start MATERIAL PROVIDED

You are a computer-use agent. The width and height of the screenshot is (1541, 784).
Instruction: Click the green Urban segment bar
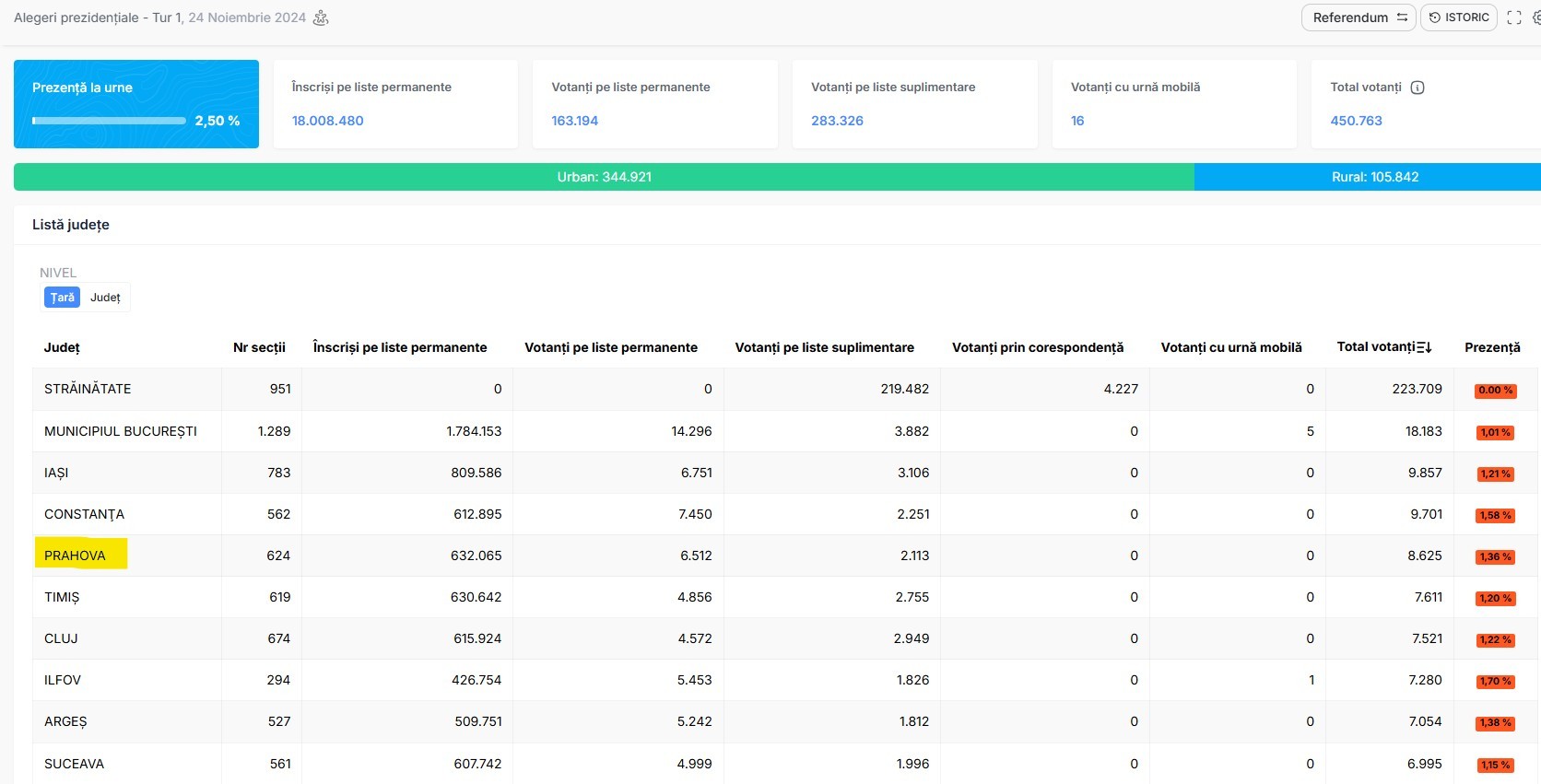(604, 177)
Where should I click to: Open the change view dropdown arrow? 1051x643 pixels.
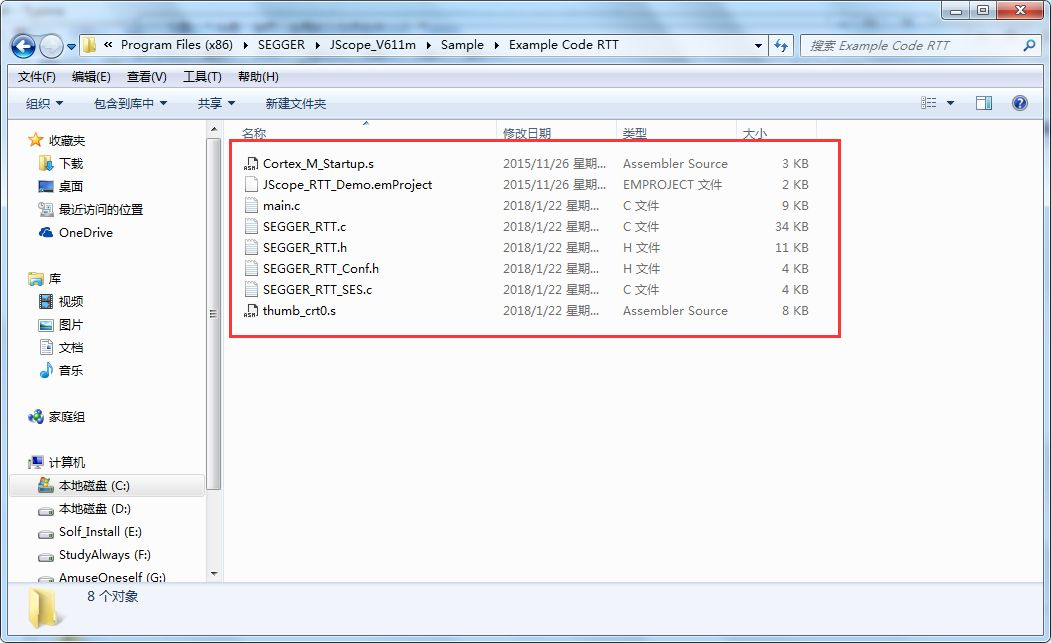pyautogui.click(x=949, y=102)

end MATERIAL PROVIDED

* WHAT IS BEING ASKED *
Copy the text of all the records above without changing anything, and leave out the pictures.

* SOLUTION FOR THIS TASK *
You are a computer-use agent. The width and height of the screenshot is (1541, 784).
Instruction: Click the green Urban segment bar
(604, 177)
Where should I click to: Open the change view dropdown arrow? 1051x643 pixels.
pyautogui.click(x=949, y=102)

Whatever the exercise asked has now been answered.